> [WORK ORDER]
In the entries below, find each line bearing the string "name" and copy it.

-*-*-

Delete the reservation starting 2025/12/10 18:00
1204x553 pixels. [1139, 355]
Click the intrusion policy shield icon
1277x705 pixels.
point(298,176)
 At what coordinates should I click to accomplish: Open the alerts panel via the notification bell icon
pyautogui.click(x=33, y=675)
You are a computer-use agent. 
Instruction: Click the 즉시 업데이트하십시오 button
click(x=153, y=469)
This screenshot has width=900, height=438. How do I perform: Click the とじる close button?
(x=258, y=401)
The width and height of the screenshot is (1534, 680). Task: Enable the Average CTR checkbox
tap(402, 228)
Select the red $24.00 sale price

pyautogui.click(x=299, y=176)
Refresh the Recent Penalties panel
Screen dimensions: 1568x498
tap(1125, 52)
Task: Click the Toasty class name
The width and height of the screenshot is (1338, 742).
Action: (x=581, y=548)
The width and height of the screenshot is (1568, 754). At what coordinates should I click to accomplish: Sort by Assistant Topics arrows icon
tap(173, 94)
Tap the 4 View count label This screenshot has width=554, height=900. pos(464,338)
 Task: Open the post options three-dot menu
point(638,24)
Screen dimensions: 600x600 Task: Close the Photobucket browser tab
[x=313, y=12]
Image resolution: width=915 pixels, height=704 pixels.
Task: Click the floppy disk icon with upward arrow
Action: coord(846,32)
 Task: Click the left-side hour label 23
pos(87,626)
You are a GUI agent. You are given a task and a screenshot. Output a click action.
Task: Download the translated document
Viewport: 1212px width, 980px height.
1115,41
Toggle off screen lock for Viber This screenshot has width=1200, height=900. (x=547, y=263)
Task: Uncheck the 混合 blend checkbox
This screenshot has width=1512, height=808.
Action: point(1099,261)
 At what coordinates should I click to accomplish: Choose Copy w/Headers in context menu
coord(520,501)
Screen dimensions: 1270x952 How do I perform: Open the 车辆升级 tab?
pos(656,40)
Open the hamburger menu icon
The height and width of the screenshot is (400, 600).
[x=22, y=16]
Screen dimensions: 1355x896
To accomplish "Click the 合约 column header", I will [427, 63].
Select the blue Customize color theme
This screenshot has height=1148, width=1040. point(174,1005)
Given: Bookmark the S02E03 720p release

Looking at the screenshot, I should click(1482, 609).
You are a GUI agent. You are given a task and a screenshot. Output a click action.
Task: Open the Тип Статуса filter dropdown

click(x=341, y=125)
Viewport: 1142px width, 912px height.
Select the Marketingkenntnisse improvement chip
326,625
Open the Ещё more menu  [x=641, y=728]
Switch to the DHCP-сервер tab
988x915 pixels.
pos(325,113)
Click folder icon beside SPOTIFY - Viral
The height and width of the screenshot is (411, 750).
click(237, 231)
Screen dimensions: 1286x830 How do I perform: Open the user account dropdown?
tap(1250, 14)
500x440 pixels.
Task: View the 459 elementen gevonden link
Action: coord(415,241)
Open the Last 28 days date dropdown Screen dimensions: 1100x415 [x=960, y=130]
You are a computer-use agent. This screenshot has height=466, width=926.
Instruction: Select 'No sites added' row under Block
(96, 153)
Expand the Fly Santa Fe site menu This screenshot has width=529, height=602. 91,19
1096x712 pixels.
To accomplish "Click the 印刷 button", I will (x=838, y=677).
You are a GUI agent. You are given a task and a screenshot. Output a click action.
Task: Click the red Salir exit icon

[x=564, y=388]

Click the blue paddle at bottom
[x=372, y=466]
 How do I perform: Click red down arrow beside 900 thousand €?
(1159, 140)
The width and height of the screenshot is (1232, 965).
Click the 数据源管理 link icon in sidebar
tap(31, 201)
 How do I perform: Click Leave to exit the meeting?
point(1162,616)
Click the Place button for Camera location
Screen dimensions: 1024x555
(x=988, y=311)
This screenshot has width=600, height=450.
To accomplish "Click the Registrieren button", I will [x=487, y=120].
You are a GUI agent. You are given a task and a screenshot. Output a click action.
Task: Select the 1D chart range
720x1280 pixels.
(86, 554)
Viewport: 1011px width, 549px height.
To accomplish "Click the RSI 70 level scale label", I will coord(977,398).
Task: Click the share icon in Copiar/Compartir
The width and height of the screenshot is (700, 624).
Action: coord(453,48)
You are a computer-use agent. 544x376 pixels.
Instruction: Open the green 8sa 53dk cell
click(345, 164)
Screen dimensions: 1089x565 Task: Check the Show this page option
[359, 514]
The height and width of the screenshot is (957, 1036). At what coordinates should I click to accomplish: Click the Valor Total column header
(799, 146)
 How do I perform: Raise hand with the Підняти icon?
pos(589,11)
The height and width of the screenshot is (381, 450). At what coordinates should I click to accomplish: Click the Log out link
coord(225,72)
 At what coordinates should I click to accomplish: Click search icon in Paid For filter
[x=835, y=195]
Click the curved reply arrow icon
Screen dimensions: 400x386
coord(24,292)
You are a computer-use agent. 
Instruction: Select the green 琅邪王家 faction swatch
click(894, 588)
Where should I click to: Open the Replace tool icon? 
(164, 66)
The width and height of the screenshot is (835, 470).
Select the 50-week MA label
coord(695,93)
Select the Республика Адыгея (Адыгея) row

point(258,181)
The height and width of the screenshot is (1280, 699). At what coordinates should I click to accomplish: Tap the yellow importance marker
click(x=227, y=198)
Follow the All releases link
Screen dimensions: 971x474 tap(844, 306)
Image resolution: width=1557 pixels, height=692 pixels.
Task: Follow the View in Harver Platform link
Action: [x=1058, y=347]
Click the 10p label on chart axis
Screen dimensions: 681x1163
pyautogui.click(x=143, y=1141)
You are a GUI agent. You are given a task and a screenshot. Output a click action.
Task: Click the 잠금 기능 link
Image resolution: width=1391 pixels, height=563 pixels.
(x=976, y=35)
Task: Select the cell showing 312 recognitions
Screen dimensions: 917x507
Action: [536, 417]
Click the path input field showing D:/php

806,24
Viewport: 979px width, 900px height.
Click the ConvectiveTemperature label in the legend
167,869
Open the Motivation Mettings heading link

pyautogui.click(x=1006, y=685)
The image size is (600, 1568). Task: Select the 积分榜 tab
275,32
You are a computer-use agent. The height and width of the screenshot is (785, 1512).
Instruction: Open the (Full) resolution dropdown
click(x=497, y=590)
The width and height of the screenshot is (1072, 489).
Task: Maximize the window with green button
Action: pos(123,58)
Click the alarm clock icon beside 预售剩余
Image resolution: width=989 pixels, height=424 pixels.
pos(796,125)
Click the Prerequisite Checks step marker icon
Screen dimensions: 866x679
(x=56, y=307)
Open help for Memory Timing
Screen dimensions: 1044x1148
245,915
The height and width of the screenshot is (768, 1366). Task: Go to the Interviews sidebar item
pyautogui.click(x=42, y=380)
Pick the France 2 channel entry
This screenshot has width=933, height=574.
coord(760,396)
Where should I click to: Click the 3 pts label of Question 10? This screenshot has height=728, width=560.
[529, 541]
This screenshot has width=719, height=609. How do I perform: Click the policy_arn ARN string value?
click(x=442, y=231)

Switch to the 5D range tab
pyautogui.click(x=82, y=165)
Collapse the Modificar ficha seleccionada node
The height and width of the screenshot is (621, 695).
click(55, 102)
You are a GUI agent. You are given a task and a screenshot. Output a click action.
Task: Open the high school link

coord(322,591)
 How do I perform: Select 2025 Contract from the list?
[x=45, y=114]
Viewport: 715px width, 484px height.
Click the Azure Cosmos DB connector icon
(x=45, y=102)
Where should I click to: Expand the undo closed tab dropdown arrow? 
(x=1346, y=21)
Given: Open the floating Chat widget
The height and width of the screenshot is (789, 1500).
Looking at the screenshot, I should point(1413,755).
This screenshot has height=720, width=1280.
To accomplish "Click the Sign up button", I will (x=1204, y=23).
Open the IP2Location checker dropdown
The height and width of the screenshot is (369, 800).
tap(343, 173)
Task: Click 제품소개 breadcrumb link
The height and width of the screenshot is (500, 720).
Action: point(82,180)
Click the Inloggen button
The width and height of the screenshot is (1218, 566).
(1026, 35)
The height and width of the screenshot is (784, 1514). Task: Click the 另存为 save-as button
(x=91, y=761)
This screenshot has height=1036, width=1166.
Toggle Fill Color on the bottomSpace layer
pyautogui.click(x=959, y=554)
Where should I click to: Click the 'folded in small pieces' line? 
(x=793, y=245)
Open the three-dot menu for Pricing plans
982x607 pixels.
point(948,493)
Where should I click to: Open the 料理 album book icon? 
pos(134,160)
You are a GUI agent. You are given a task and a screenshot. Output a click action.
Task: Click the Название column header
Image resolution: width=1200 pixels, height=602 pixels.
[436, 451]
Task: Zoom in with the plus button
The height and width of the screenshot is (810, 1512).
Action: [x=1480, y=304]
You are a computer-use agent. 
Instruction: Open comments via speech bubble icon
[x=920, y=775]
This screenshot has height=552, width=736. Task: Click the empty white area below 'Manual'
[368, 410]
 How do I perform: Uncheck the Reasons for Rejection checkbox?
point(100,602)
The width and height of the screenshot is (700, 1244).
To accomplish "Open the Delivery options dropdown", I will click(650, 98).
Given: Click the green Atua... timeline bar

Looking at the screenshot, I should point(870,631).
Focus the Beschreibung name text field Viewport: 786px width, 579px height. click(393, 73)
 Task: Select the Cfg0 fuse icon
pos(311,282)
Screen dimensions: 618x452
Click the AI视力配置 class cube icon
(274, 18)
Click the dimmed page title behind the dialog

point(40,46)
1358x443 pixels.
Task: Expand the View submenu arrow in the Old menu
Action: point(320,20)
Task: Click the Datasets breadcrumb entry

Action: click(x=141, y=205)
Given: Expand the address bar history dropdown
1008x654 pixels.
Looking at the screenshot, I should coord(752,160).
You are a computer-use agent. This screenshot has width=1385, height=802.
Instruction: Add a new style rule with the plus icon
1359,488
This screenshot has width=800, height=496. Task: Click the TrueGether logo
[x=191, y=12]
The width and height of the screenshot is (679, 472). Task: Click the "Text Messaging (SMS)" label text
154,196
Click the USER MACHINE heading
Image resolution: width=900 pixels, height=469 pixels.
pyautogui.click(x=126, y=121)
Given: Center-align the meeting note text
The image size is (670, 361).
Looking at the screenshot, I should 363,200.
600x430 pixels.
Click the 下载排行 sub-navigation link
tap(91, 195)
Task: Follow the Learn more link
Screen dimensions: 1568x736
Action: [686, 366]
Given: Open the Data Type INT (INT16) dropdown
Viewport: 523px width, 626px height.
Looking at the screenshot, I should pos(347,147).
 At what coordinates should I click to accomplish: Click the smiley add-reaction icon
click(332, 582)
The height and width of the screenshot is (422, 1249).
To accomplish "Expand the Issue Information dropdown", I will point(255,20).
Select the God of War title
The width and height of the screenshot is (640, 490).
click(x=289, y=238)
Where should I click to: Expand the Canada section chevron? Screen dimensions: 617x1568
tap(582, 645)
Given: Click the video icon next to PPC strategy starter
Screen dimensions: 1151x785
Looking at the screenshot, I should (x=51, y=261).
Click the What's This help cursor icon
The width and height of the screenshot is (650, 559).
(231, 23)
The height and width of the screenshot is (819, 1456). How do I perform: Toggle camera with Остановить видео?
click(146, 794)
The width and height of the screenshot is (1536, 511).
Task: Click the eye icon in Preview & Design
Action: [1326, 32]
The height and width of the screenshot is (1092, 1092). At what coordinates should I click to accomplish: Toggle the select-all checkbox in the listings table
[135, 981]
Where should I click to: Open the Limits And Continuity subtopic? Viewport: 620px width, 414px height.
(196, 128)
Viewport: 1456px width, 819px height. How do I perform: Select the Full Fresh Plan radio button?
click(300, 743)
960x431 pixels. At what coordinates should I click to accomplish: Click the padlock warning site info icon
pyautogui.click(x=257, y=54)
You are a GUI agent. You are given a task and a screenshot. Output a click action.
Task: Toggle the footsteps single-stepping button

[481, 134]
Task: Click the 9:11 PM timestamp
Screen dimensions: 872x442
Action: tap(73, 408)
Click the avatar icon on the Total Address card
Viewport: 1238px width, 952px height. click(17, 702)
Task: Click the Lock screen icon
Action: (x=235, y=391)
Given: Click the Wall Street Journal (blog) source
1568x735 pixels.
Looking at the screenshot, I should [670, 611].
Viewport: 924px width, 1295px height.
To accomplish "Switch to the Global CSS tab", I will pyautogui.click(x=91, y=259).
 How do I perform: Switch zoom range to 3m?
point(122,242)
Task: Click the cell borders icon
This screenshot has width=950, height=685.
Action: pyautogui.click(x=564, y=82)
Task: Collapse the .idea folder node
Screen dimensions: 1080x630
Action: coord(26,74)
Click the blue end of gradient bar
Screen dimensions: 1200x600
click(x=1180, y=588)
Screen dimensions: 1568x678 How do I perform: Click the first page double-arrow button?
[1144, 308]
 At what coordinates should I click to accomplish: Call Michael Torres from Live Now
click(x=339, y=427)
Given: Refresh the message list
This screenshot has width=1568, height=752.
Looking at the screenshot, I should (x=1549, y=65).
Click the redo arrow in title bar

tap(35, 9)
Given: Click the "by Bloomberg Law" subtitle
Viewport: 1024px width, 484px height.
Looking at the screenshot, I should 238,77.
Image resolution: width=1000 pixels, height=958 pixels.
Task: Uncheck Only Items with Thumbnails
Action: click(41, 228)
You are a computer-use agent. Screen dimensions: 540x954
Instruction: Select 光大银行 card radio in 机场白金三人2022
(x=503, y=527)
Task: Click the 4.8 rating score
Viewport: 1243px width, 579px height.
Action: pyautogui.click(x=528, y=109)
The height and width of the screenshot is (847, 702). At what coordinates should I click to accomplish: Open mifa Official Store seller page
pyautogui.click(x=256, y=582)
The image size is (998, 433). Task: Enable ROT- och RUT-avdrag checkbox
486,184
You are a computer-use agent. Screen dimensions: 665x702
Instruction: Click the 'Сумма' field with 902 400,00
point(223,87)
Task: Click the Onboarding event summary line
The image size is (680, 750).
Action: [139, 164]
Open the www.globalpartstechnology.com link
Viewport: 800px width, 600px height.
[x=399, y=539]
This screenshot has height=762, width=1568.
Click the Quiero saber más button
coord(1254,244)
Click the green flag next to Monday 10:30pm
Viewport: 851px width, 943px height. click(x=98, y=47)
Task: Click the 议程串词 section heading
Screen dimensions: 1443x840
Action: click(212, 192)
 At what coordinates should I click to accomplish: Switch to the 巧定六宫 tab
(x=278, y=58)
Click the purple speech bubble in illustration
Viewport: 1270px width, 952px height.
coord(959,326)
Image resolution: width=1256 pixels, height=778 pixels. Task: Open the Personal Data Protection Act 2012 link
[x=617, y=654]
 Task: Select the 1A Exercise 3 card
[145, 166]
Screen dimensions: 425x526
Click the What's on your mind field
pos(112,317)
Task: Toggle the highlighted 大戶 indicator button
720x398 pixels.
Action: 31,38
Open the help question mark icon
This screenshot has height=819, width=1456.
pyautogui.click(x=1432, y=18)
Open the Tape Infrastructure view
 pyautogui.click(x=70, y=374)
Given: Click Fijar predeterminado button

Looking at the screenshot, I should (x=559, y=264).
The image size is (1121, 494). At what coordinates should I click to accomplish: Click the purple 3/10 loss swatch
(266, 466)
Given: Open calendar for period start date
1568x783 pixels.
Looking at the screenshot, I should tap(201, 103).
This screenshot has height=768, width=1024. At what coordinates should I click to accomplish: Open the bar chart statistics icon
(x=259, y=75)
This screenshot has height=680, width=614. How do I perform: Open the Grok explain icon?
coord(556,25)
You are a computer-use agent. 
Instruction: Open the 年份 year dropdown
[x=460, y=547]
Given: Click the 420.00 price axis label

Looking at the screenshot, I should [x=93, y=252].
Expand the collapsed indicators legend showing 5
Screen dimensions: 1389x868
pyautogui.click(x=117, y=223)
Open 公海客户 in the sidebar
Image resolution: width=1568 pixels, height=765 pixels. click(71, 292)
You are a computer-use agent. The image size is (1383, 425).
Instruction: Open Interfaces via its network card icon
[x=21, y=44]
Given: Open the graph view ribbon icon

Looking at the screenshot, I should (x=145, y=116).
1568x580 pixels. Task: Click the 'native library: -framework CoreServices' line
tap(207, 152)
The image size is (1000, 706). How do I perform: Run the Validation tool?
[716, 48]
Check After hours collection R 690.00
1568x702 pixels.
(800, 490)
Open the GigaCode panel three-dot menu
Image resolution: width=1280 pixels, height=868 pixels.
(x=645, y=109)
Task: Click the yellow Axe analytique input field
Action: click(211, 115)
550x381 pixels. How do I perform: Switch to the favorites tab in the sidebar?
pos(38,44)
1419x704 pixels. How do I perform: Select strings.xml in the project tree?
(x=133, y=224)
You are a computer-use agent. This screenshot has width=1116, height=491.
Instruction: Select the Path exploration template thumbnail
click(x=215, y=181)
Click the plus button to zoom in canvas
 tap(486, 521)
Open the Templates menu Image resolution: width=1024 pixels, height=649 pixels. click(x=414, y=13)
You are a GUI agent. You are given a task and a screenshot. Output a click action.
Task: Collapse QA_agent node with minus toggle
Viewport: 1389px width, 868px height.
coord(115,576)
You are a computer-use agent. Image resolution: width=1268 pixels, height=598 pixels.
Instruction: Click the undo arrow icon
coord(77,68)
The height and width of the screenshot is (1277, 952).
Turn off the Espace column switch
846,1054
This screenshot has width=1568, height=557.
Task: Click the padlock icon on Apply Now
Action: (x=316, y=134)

-*-*-

> [YOUR RESPONSE]
Task: Click the Toasty class name
Focus the Beschreibung name text field Viewport: 786px width, 579px height. click(393, 73)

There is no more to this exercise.